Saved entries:
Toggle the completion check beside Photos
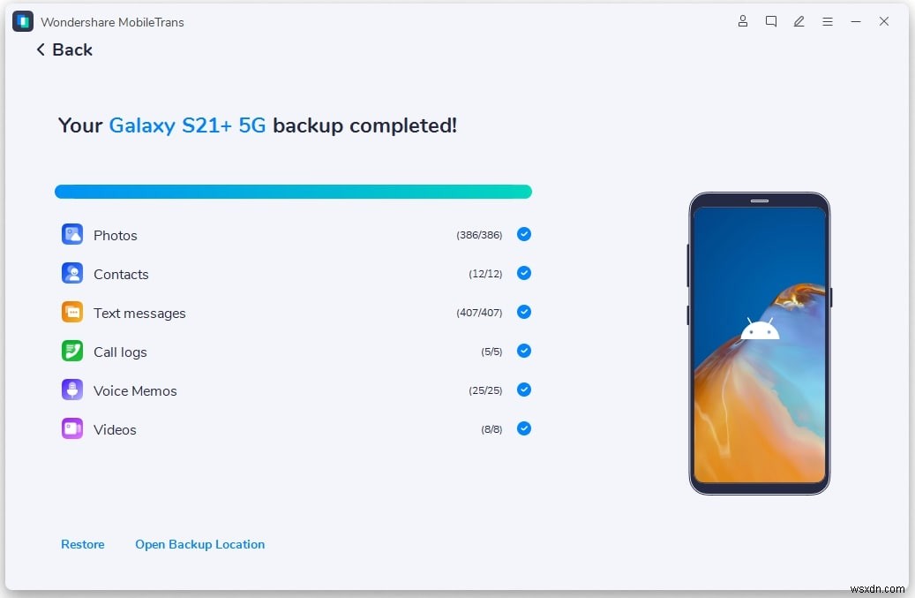 coord(523,234)
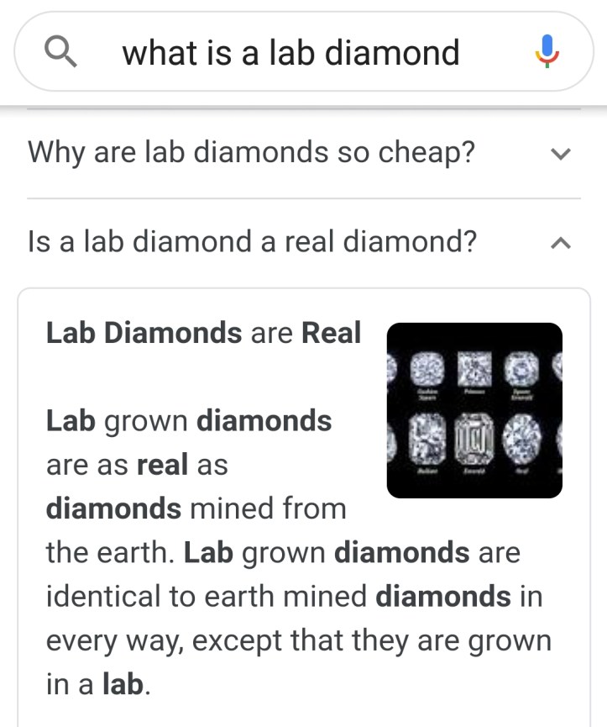Tap the question text "Why are lab diamonds so cheap?"
The image size is (607, 727).
point(251,152)
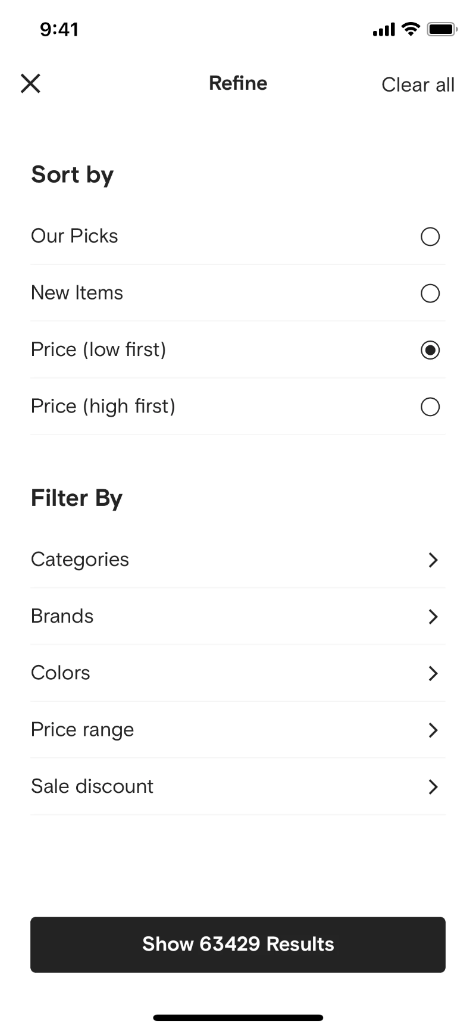Open the Brands filter chevron
Viewport: 476px width, 1031px height.
[433, 617]
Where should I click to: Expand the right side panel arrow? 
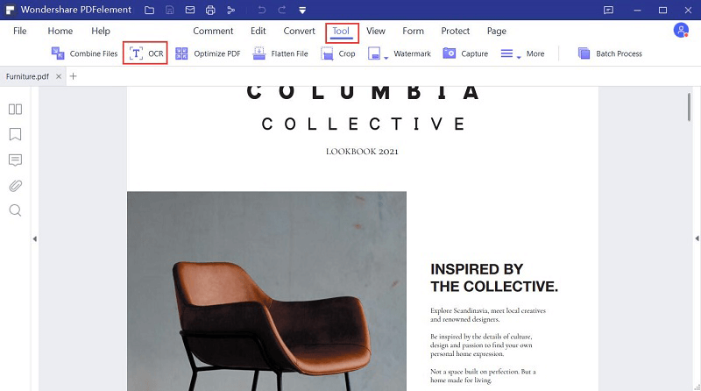697,238
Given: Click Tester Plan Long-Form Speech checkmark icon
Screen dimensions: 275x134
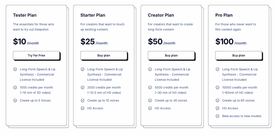Looking at the screenshot, I should (15, 69).
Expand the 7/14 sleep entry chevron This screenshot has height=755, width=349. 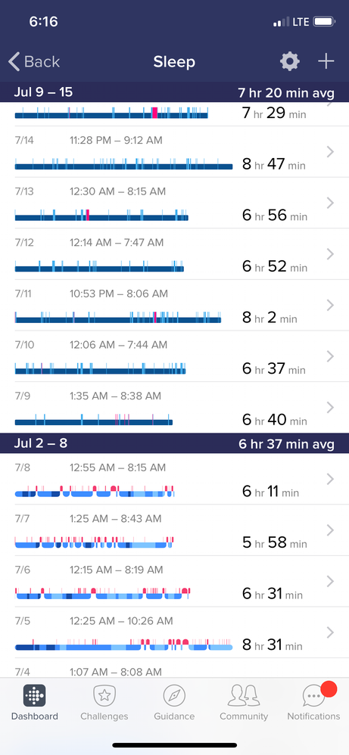click(x=330, y=151)
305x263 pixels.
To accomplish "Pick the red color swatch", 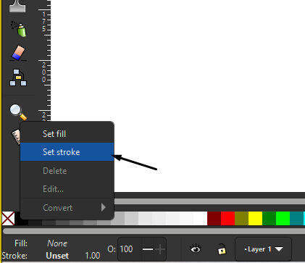I will (x=227, y=218).
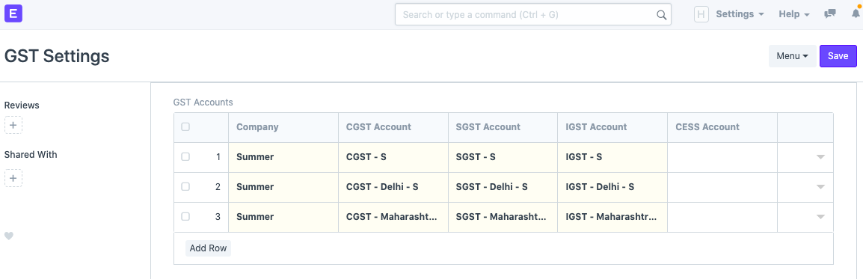The height and width of the screenshot is (279, 863).
Task: Open the Settings menu
Action: point(740,14)

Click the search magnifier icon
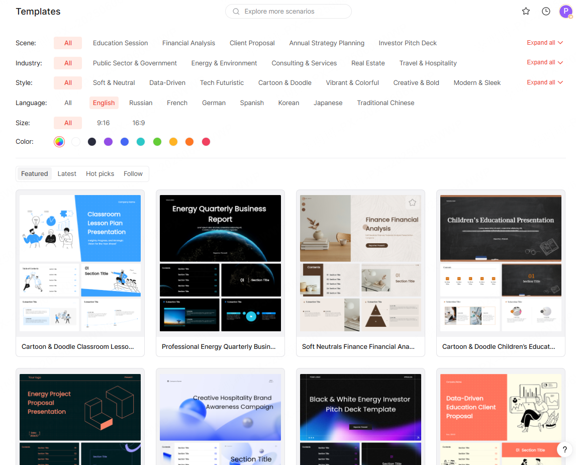[x=236, y=12]
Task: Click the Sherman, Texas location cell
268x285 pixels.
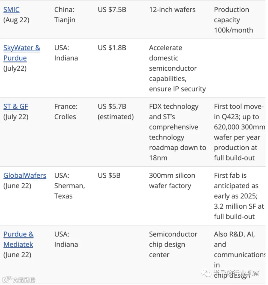Action: 70,186
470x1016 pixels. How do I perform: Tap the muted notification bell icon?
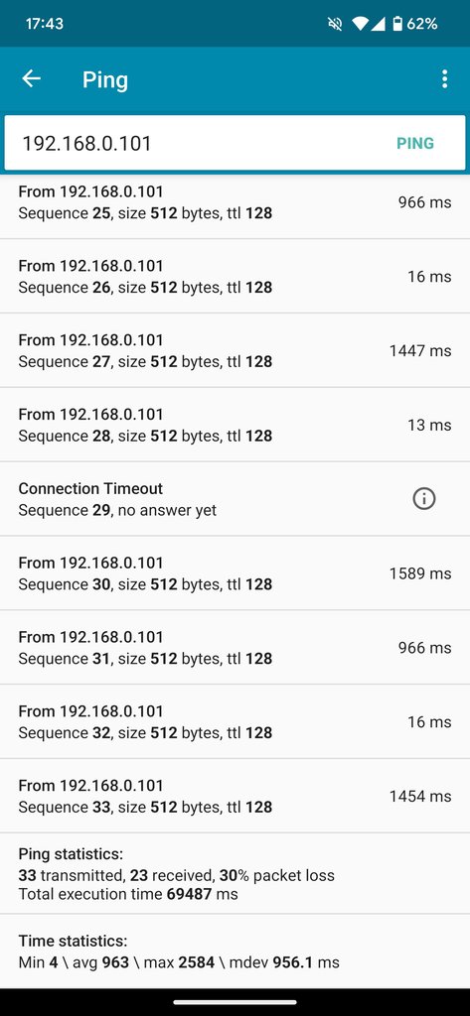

EXERCISE GOAL: Pictures excluded, return exactly the lines from the one with "268x285 pixels." through the final line of the entries above, both included.

TASK SOLUTION:
268x285 pixels.
Action: 70,186
470x1016 pixels. How do I perform: Tap the muted notification bell icon?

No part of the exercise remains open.